= EXTRAIT CITÉ =
================================

Des chantiers fragilisés et des coûts en hausse

Sur le terrain, les professionnels du BTP se heurtent à une instabilité croissante des plannings de chantier. Les précipitations torrentielles interrompent fréquemment les travaux, tandis que les sécheresses prolongées compliquent l’approvisionnement en eau nécessaire aux activités de construction.

En parallèle, les fortes chaleurs accentuent la pénibilité des tâches, exposant les ouvriers à des risques accrus de stress thermique, de déshydratation et d’épuisement.

En outre, les difficultés logistiques s’accumulent. Les aléas climatiques perturbent les circuits d’approvisionnement, provoquant des retards de livraison de matériaux essentiels. Conséquence directe : les interruptions de chantier, les surcoûts d’adaptation et les imprévus climatiques entraînent une inflation progressive des budgets de construction. Pour les entreprises du BTP, déjà fragilisées économiquement, cette instabilité constitue un facteur de risque supplémentaire.

Des matières premières plus rares et plus chères

Par ailleurs, le changement climatique impacte sensiblement la disponibilité des ressources locales utilisées dans le secteur. Les forêts guyanaises, soumises à des sécheresses croissantes et à la prolifération de parasites, voient leur capacité de production diminuer.

Selon les scénarios les plus pessimistes, la croissance forestière pourrait chuter de 40%, réduisant ainsi l’offre d’essences majeures comme l’Angélique et le Gonfolo rose, pourtant essentielles à la filière bois locale. Cette raréfaction entraîne mécaniquement une hausse des prix et menace la pérennité de certaines exploitations.

Simultanément, l’érosion des sols et la salinisation progressive des terres côtières limitent l’utilisation des ressources locales pour la fabrication de matériaux de construction. Cette contrainte renforce la dépendance du secteur aux importations, avec des coûts logistiques accrus et une exposition supplémentaire aux aléas d’approvisionnement.

Comment préparer la résilience des infrastructures guyanaises ?

Face à cette accumulation de vulnérabilités, l’adaptation devient un impératif. L’étude de l’AUDeG souligne notamment l’importance de réaliser des diagnostics de vulnérabilité territoriale. Ces travaux combinent observations scientifiques, données historiques et retours d’expérience issus du terrain.

Concrètement, le diagnostic s’appuie sur des indicateurs variés : antécédents de crues et de sécheresses, températures records, projections climatiques fournies par l’étude GuyaClimat, ainsi que l’évaluation des vulnérabilités propres à chaque secteur — qu’il s’agisse des infrastructures routières, du bâti, des réseaux ou de l’approvisionnement en eau. Une telle approche permet d’identifier les infrastructures les plus exposées et de planifier des priorités d’intervention claires.

================================

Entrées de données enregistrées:
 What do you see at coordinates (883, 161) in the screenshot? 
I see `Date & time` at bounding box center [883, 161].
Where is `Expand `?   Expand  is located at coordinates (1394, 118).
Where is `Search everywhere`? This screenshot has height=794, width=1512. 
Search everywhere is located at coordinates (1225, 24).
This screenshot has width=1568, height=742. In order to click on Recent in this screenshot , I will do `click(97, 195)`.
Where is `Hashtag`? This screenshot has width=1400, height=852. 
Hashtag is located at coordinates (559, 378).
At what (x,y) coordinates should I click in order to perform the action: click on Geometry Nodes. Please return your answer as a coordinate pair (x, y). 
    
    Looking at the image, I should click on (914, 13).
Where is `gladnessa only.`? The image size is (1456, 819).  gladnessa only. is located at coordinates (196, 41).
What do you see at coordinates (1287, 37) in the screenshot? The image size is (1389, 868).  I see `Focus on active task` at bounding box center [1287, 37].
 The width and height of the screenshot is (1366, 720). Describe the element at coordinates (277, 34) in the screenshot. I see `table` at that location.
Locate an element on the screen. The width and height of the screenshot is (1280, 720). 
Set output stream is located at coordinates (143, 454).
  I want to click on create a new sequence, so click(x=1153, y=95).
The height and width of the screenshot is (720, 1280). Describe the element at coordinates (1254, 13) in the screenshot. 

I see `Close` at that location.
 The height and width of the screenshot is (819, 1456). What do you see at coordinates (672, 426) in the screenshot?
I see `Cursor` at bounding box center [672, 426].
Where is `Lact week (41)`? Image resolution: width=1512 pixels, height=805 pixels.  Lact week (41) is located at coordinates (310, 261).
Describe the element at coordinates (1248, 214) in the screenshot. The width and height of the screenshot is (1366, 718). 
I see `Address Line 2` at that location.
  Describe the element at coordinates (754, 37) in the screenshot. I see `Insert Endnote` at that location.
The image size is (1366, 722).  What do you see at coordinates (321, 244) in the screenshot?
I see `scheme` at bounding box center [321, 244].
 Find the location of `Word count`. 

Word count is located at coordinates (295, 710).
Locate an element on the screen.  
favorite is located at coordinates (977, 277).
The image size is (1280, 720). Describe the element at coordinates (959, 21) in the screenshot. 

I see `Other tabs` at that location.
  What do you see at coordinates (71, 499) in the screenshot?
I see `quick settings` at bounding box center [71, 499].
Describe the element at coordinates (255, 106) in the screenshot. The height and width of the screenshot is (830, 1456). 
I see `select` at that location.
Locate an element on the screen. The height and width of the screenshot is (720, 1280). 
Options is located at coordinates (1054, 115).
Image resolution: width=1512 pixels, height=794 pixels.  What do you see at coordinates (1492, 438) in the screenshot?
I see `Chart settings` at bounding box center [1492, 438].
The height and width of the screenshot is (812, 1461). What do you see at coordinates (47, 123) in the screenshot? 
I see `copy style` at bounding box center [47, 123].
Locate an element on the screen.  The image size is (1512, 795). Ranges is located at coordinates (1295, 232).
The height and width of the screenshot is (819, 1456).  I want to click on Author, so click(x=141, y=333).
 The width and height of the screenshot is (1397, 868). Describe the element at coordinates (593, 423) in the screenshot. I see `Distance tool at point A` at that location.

================================

= CONSIGNE =
Dans l'extrait sur le BTP face au climat, reprenez sous forme de courte liste le paragraphe qui commence par « En outre, les difficultés logistiques ». Gardez ses faits principaux.

= RÉPONSE FINALE =
- Les aléas climatiques perturbent l'approvisionnement et retardent la livraison de matériaux essentiels.
- Les arrêts de chantier, les surcoûts d'adaptation et les imprévus climatiques font peu à peu grimper les budgets de construction.
- Pour les entreprises du BTP, déjà fragiles économiquement, cette instabilité est un risque de plus.